In Texas Dept. of Housing & Community Affairs v. Inclusive Communities Project (2015), the Supreme Court held by a 5-4 margin that the FHA proscribes disparate impact discrimination. But it also underscored “key respects” in which “disparate-impact liability has always been properly limited.” Without these “safeguards,” the Court explained, “disparate impact liability might displace valid governmental and private priorities, rather than solely ‘removing artificial, arbitrary, and unnecessary barriers’” that, “in turn, would set our Nation back in its quest to reduce the salience of race in our social and economic system.” (quoting Griggs v. Duke Power Co.  (1971)). Yet both of Inclusive Communities’ core safeguards have become mired in disagreements among the lower courts, as this case shows. The first concerns that “robust causality requirement,” which “ensures that racial imbalance does not, without more, establish a prima facie case of disparate impact and thus protects defendants from being held liable for racial disparities they did not create.” The second concerns the “leeway” FHA defendants have “to state and explain the valid interest served by their policies.” Plaintiffs here conceded that defendants’ asserted interest was legitimate, and it is beyond reasonable dispute that the policy served that interest. But the court nevertheless held that the defendants could not carry their burden, in effect faulting them for failing to show the challenged policy was necessary to serve that interest.

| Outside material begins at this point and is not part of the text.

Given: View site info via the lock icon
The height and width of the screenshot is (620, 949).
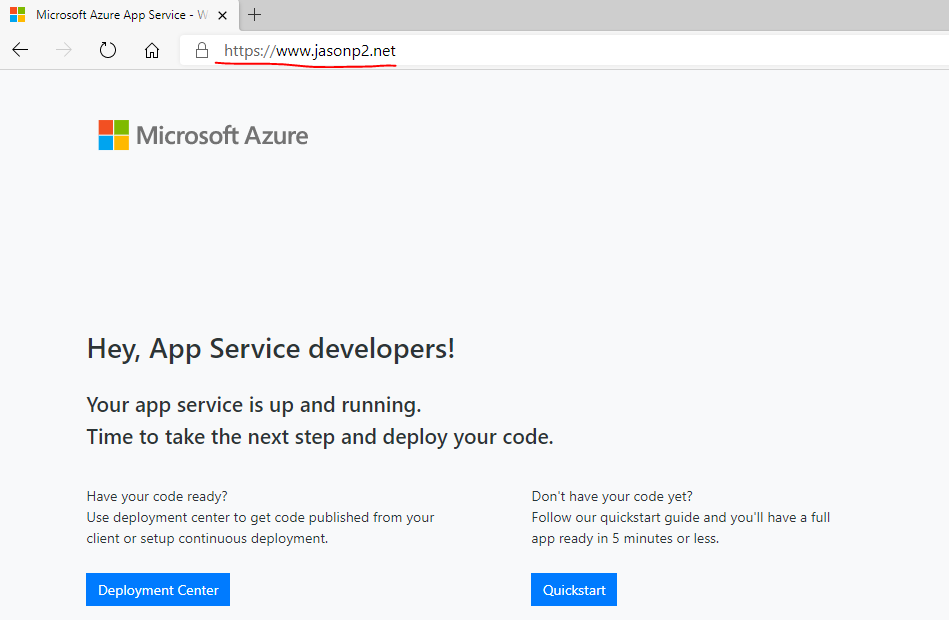Looking at the screenshot, I should click(x=202, y=51).
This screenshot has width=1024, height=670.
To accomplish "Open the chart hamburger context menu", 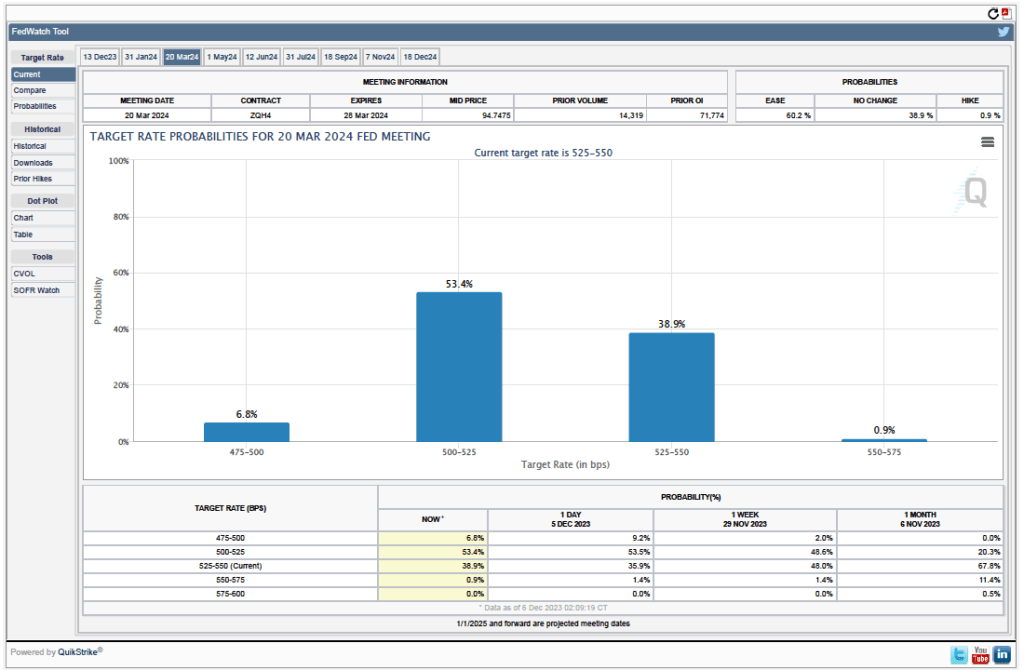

The important reasons Inclusive Communities gave for imposing these “safeguards” have not dissipated in the last decade, and the circuits now are deeply entrenched in their confusion regarding how to apply them. Further, the federal agency charged with enforcing the FHA has changed its position on the questions presented with changing administrations—twice. This case cries out for Supreme Court review.